Hepatic lipid remodeling in cold exposure uncovers direct regulation of bis(monoacylglycero)phosphate lipids by phospholipase A2 group XV
Jessica Davidson, Raghav Jain, Thomas Kizzar, Gisela Geoghegan, Daniel J. Nesbitt, Amy T. Cavanagh, Akira Abe, Kwamina Nyame, Andrea Hunger, Xiaojuan Chao, Isabella James, Helaina Walesewicz, Dominique A. Baldwin, Gina Wade, Sylwia Michorowska, Rakesh Kumar Verma, Kathryn L. Schueler, Vania Hinkovska-Galcheva, Evgenia Shishkova, Wen-Xing Ding, Joshua J. Coon, James A. Shayman, Monther Abu-Remaileh, Judith Simcox
Abstract
Cold exposure is a selective environmental stress that elicits a rapid metabolic shift to maintain energy homeostasis. In response to cold exposure, the liver rewires the metabolic state, shifting from glucose to lipid catabolism. By probing the liver lipids in cold exposure, we observed that the lysosomal bis(monoacylglycero)phosphate (BMP) lipids were rapidly increased during cold exposure.
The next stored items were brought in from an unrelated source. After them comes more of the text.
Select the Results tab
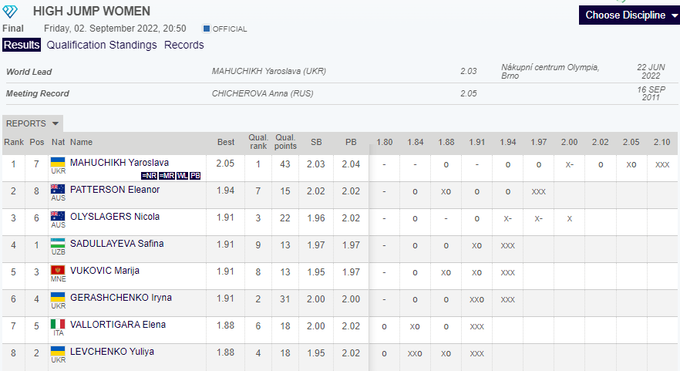This screenshot has width=680, height=371. (22, 45)
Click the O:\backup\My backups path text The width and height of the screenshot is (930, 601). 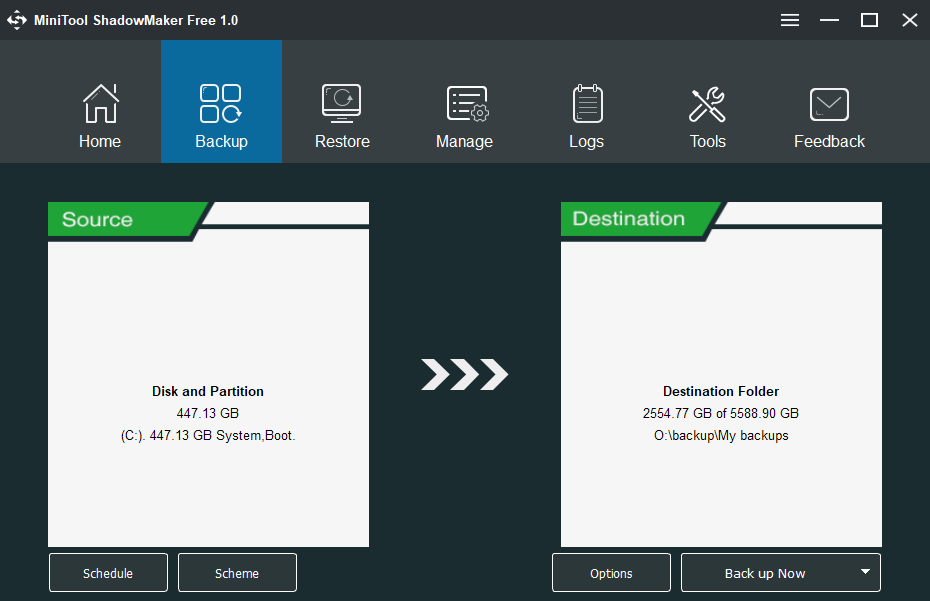(721, 435)
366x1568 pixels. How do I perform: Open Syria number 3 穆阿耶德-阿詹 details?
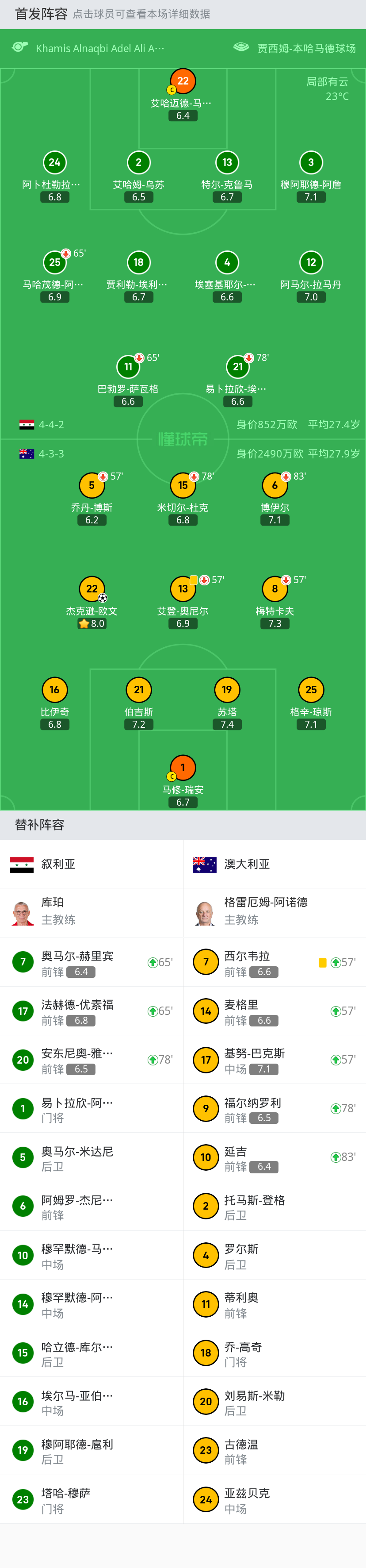[x=311, y=162]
BMP lipid changes occurred independently of lysosomal abundance but were dependent on the lysosomal transcriptional regulator transcription factor EB (TFEB). Knockdown of Tfeb in hepatocytes decreased BMP lipid levels and led to cold intolerance in mice. We assessed TFEB-binding sites of lysosomal genes and determined that the phospholipase a2 group XV (PLA2G15) regulates BMP lipid catabolism. Decreasing Pla2g15 levels in mice increased BMP lipids, ablated the cold-induced rise in BMP lipids, and improved cold tolerance. Mutation of the catalytic site of PLA2G15 ablated the BMP lipid breakdown. Together, our studies uncover TFEB regulation of BMP lipids through PLA2G15 catabolism.